### Brief
After reading the data, copy it out in full and exactly.

(Source records begins)

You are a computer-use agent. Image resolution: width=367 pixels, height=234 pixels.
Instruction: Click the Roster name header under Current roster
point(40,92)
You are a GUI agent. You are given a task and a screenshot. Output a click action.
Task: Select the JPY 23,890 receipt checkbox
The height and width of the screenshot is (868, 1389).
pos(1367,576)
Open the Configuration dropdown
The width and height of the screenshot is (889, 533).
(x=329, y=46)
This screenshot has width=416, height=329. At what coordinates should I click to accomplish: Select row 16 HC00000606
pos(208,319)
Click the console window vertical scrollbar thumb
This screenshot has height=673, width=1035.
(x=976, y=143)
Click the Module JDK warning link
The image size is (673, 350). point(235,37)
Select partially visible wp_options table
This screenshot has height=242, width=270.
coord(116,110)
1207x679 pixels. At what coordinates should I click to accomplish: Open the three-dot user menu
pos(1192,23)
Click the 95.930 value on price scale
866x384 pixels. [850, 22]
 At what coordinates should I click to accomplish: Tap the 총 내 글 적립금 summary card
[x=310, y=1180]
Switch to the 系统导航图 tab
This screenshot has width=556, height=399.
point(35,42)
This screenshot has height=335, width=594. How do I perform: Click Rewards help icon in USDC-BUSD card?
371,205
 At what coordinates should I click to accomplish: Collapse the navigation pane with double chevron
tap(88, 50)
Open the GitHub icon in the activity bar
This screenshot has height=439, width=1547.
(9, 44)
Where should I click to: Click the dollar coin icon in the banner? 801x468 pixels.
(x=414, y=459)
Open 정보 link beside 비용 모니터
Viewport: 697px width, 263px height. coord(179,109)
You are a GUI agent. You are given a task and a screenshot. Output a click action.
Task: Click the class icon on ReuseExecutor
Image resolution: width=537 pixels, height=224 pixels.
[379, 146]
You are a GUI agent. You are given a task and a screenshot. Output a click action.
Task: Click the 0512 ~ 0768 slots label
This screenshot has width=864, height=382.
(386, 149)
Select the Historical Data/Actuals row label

(Source records ends)

### Reply to the exercise
You are a computer-use agent. Image resolution: width=367 pixels, height=234 pixels.
Instruction: Click the Roster name header under Current roster
point(40,92)
You are a GUI agent. You are given a task and a screenshot. Output a click action.
Task: Select the JPY 23,890 receipt checkbox
The height and width of the screenshot is (868, 1389).
pos(1367,576)
Open the Configuration dropdown
The width and height of the screenshot is (889, 533).
(x=329, y=46)
This screenshot has width=416, height=329. At what coordinates should I click to accomplish: Select row 16 HC00000606
pos(208,319)
Click the console window vertical scrollbar thumb
This screenshot has height=673, width=1035.
(x=976, y=143)
Click the Module JDK warning link
The image size is (673, 350). point(235,37)
Select partially visible wp_options table
This screenshot has height=242, width=270.
coord(116,110)
1207x679 pixels. At what coordinates should I click to accomplish: Open the three-dot user menu
pos(1192,23)
Click the 95.930 value on price scale
866x384 pixels. [850, 22]
 At what coordinates should I click to accomplish: Tap the 총 내 글 적립금 summary card
[x=310, y=1180]
Switch to the 系统导航图 tab
This screenshot has width=556, height=399.
point(35,42)
This screenshot has height=335, width=594. How do I perform: Click Rewards help icon in USDC-BUSD card?
371,205
 At what coordinates should I click to accomplish: Collapse the navigation pane with double chevron
tap(88, 50)
Open the GitHub icon in the activity bar
This screenshot has height=439, width=1547.
(9, 44)
Where should I click to: Click the dollar coin icon in the banner? 801x468 pixels.
(x=414, y=459)
Open 정보 link beside 비용 모니터
Viewport: 697px width, 263px height. coord(179,109)
You are a GUI agent. You are given a task and a screenshot. Output a click action.
Task: Click the class icon on ReuseExecutor
Image resolution: width=537 pixels, height=224 pixels.
[379, 146]
You are a GUI agent. You are given a task and a screenshot. Output a click action.
Task: Click the 0512 ~ 0768 slots label
This screenshot has width=864, height=382.
(386, 149)
Select the Historical Data/Actuals row label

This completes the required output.